**Recorded information:**
-=-=-=-=-

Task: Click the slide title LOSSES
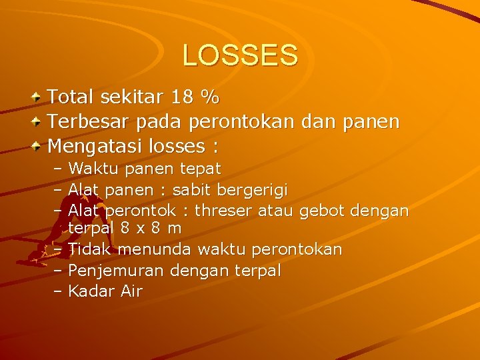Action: click(x=240, y=55)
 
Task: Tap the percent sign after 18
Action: click(x=211, y=97)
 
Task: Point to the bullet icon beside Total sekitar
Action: click(x=37, y=98)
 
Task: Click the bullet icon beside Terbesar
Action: click(x=37, y=122)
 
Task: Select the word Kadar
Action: click(x=91, y=291)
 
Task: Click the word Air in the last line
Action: click(x=131, y=291)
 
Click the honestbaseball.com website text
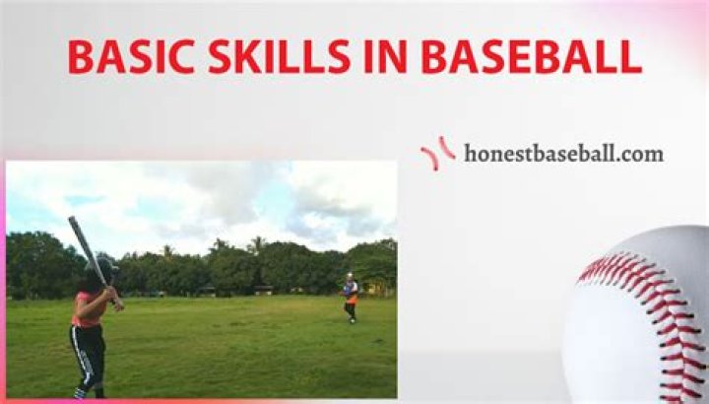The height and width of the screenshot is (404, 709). pyautogui.click(x=563, y=154)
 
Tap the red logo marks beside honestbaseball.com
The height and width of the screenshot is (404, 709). pyautogui.click(x=437, y=153)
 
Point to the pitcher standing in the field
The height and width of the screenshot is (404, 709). pyautogui.click(x=350, y=298)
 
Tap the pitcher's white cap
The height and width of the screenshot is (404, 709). pyautogui.click(x=349, y=276)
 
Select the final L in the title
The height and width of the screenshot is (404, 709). pyautogui.click(x=630, y=58)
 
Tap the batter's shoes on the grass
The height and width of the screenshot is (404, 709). pyautogui.click(x=80, y=393)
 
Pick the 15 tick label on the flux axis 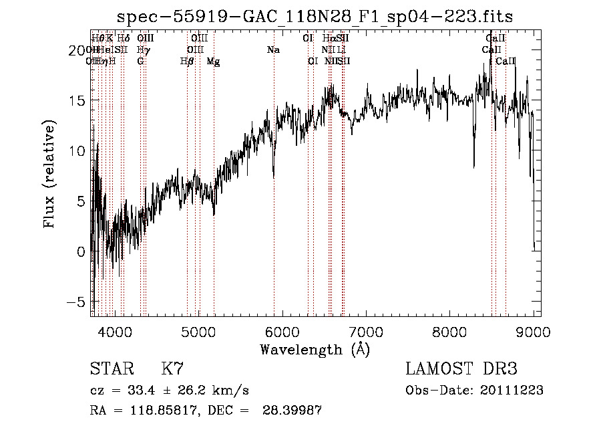click(x=77, y=100)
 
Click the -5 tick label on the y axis click(x=77, y=302)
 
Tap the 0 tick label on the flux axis click(x=81, y=251)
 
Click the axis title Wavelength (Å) click(x=315, y=349)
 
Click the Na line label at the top click(x=273, y=49)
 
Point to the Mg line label click(x=214, y=62)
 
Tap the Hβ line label click(x=187, y=62)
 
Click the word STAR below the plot click(x=110, y=369)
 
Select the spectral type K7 click(x=172, y=369)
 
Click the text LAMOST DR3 click(x=461, y=369)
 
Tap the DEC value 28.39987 click(x=294, y=411)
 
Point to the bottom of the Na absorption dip click(x=274, y=177)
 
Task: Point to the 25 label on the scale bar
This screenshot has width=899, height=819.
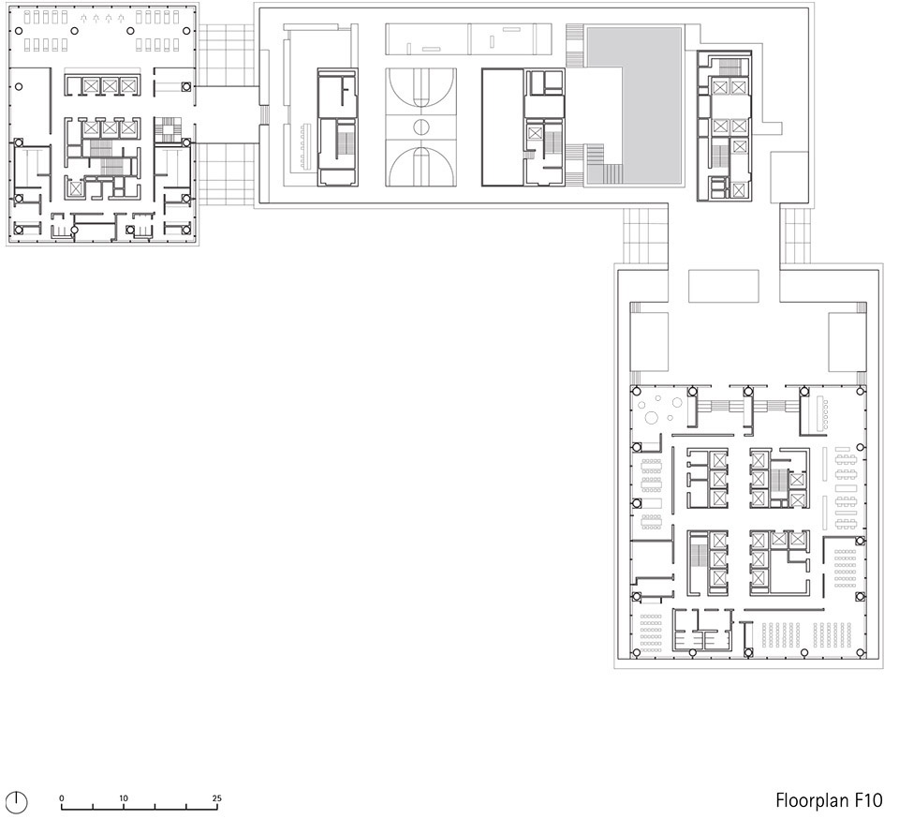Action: point(216,797)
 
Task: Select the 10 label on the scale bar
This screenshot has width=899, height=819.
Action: point(124,797)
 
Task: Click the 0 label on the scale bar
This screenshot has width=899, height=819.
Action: point(62,797)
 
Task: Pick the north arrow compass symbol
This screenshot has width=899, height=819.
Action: point(19,801)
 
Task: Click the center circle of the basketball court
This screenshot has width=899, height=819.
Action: point(420,127)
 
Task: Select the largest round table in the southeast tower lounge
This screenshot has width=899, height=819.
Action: point(652,418)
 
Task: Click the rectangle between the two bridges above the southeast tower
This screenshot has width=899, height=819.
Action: point(724,286)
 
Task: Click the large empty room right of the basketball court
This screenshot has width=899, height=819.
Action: point(502,127)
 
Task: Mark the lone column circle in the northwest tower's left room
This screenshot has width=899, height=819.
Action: point(19,87)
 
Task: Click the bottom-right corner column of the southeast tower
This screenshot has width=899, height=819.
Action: point(861,653)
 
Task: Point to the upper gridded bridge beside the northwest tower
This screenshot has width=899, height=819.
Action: point(226,55)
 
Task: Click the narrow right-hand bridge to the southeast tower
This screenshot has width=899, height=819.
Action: point(795,235)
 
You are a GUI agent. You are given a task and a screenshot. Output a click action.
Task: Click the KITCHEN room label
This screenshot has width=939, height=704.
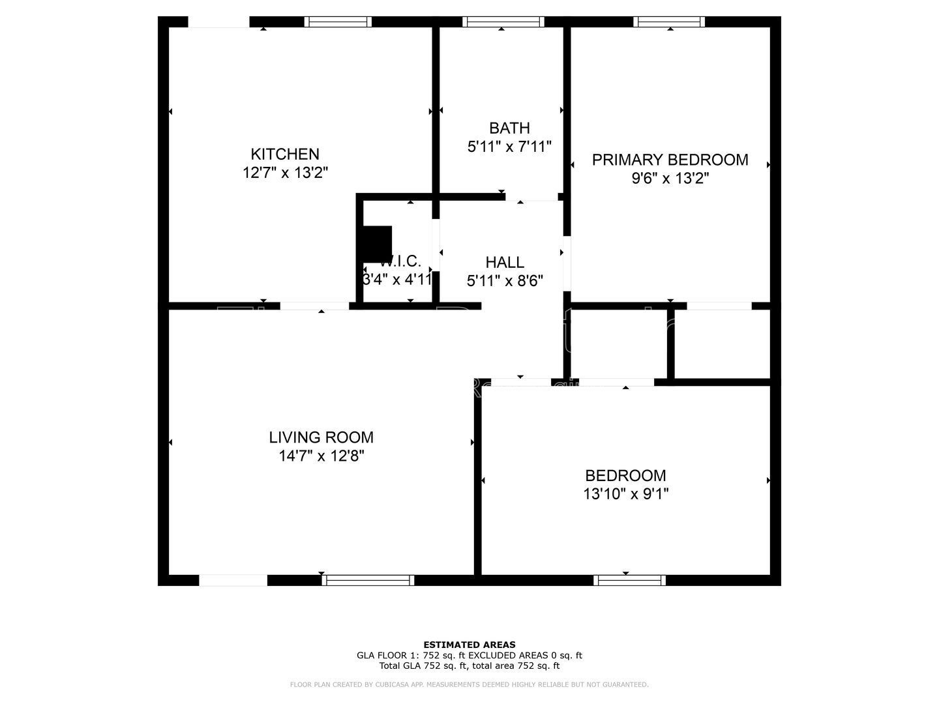point(285,154)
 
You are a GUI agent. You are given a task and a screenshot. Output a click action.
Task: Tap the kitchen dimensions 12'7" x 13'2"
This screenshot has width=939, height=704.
point(285,173)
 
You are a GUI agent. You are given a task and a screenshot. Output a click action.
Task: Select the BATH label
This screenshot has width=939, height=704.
point(509,128)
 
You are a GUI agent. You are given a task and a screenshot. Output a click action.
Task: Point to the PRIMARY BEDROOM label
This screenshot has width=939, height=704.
point(670,160)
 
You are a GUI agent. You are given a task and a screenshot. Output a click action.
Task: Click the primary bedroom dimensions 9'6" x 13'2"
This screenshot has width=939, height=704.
point(670,179)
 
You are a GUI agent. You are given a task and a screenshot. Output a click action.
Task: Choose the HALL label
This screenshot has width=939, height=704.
point(505,262)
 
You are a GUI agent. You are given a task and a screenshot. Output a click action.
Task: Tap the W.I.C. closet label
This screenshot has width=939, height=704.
point(400,261)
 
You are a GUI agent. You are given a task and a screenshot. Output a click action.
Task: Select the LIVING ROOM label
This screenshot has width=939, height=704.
point(321,437)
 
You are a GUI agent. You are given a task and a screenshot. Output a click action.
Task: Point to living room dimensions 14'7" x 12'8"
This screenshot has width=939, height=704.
point(321,456)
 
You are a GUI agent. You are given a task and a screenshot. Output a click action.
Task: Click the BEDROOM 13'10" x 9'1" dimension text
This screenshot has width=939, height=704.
point(625,494)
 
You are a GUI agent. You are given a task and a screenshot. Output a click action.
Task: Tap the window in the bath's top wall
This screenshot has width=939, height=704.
point(503,22)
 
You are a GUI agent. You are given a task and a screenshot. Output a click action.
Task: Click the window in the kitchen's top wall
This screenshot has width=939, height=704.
point(338,22)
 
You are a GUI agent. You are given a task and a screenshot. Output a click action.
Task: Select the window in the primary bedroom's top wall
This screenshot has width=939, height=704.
point(669,22)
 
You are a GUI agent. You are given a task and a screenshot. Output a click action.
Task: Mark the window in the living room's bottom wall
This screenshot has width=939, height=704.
point(367,580)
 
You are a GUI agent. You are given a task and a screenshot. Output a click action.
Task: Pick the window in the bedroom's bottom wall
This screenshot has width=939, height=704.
point(629,580)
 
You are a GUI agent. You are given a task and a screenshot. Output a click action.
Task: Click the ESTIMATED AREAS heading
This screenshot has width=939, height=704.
point(469,645)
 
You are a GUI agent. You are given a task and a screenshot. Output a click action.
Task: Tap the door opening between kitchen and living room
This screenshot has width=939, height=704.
point(314,306)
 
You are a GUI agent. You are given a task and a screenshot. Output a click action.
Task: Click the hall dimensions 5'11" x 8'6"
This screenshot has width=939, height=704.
point(505,281)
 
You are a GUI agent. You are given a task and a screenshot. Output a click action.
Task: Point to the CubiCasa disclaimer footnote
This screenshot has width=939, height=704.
point(469,684)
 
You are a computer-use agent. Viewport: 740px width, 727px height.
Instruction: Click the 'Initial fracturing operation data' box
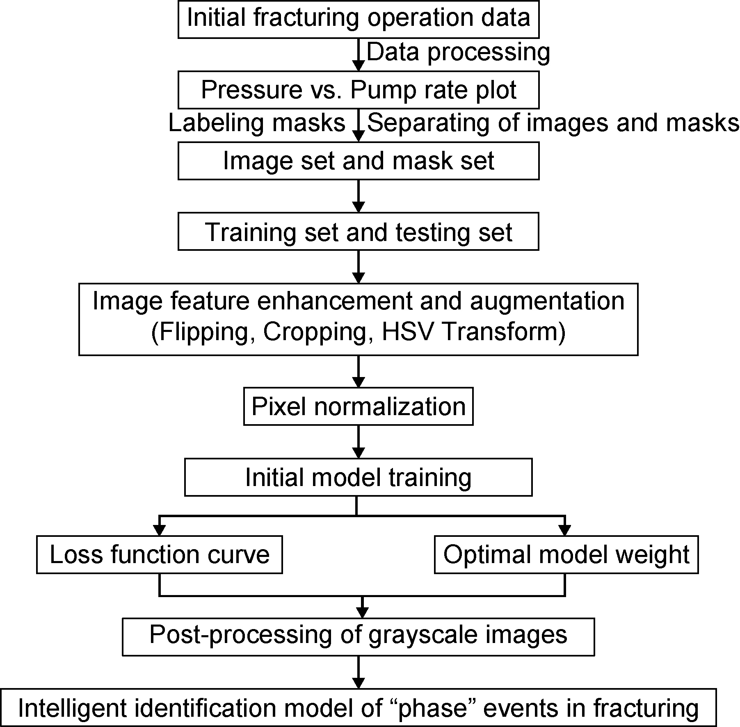[x=358, y=19]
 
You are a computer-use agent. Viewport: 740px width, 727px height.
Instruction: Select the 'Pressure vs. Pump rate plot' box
[x=358, y=90]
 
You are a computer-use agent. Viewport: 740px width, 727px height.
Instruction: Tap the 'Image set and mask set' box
[x=358, y=161]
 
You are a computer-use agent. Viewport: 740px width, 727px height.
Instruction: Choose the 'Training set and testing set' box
[x=358, y=232]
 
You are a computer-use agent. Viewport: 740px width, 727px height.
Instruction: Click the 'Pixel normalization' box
[x=358, y=407]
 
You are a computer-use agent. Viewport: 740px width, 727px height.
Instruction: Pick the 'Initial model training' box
[x=358, y=477]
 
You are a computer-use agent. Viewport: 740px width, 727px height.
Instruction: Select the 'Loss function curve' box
[x=159, y=554]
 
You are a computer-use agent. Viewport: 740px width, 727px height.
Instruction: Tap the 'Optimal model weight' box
[x=566, y=554]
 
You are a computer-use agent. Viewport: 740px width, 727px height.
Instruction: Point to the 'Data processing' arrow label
[x=458, y=52]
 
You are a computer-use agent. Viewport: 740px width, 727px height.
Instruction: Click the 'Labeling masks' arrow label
[x=257, y=123]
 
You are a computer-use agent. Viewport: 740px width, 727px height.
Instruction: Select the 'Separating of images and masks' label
[x=553, y=123]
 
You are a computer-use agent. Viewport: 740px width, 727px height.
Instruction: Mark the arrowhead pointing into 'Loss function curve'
[x=159, y=530]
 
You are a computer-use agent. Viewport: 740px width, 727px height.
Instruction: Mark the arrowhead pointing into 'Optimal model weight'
[x=565, y=530]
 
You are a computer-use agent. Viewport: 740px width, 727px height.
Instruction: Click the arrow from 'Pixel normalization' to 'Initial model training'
[x=359, y=442]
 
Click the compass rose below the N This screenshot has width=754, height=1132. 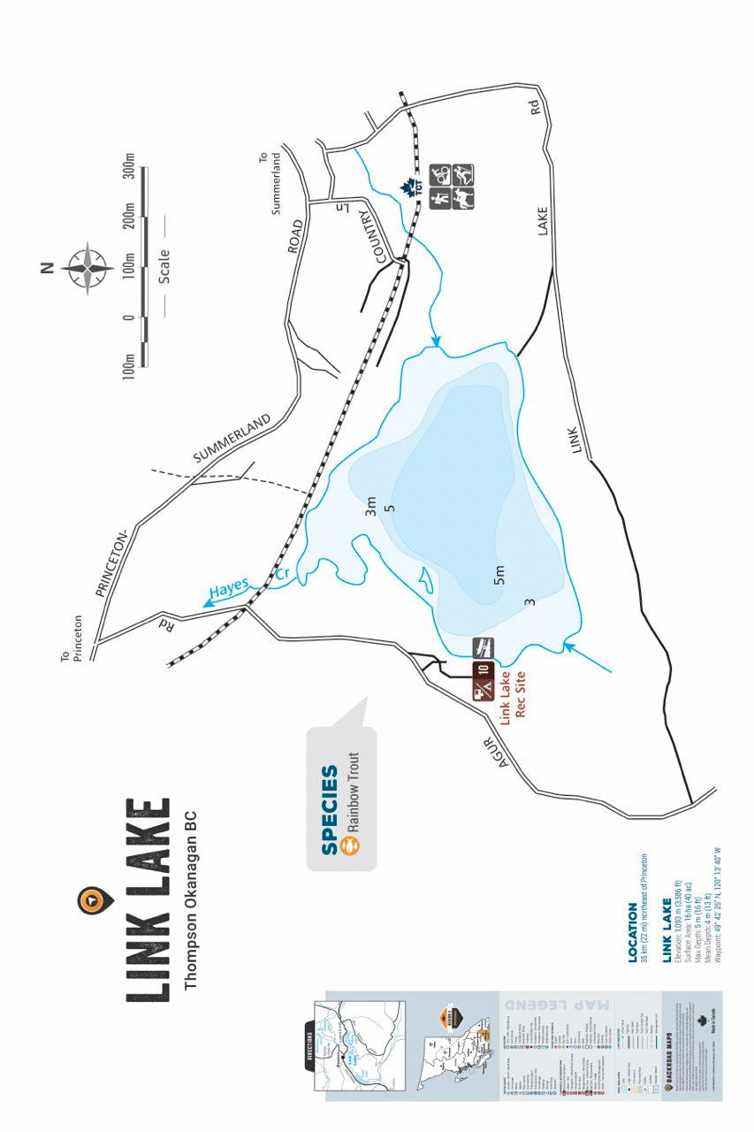(87, 266)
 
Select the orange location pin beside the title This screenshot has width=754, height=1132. (91, 899)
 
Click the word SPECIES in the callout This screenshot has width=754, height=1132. (330, 810)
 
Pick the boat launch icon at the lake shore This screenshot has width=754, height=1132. (483, 646)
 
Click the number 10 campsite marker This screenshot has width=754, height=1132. (483, 670)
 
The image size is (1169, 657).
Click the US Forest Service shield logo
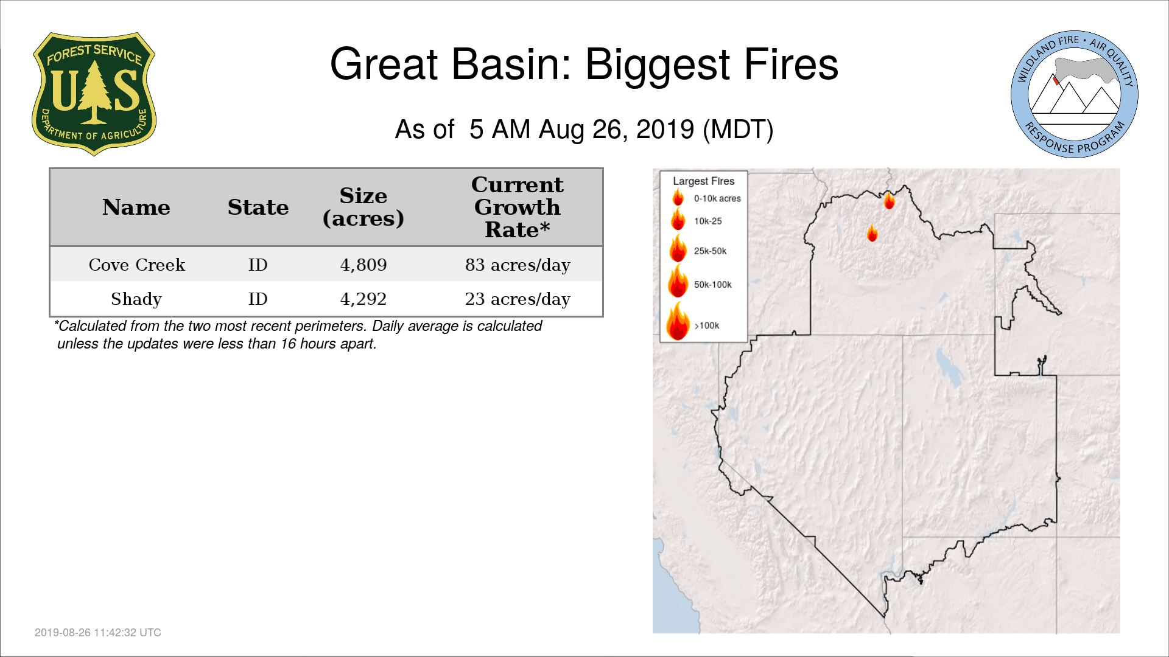[94, 94]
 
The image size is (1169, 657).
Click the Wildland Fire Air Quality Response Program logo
[1075, 94]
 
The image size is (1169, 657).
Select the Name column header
[136, 207]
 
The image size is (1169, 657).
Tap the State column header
[258, 207]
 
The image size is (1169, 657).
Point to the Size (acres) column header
[363, 207]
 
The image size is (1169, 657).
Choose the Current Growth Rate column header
[518, 207]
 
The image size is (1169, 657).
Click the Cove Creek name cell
[137, 265]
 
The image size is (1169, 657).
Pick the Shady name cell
[136, 299]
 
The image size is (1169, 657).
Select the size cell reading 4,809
[363, 265]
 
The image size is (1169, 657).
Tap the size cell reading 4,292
[363, 299]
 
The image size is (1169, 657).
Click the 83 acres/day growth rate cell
[518, 265]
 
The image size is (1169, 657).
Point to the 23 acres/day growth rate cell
[518, 299]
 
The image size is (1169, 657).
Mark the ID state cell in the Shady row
[258, 299]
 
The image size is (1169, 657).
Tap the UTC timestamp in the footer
[98, 633]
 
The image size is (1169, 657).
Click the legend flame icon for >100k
[678, 321]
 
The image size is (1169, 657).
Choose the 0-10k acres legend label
[717, 198]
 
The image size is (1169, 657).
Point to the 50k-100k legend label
[713, 284]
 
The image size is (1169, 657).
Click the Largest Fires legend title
[703, 181]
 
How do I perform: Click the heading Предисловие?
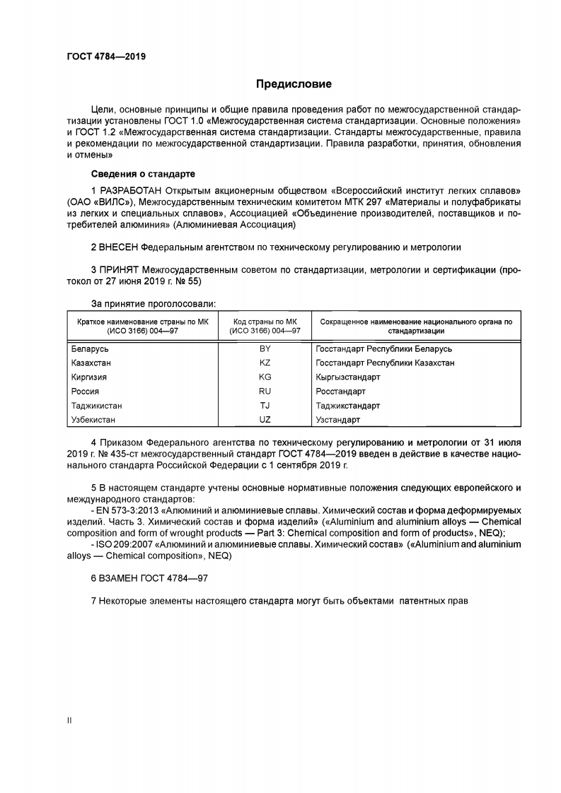pos(293,85)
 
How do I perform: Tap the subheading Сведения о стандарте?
pos(143,174)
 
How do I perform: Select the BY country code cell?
pos(265,348)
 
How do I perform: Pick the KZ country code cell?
pos(265,363)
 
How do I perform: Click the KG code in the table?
pos(265,377)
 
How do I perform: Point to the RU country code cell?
pos(265,391)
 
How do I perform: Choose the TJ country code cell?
pos(265,406)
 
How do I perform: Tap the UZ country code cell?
pos(265,420)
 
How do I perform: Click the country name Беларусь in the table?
pos(91,348)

-=-=-=-=-

**What to do:** Show every line of the records that contains the word "southeast", matching case.

**Exercise output:**
Task: Select the largest round table in the southeast tower lounge
Task: Click the rectangle between the two bridges above the southeast tower
Task: Click the bottom-right corner column of the southeast tower
Task: Click the narrow right-hand bridge to the southeast tower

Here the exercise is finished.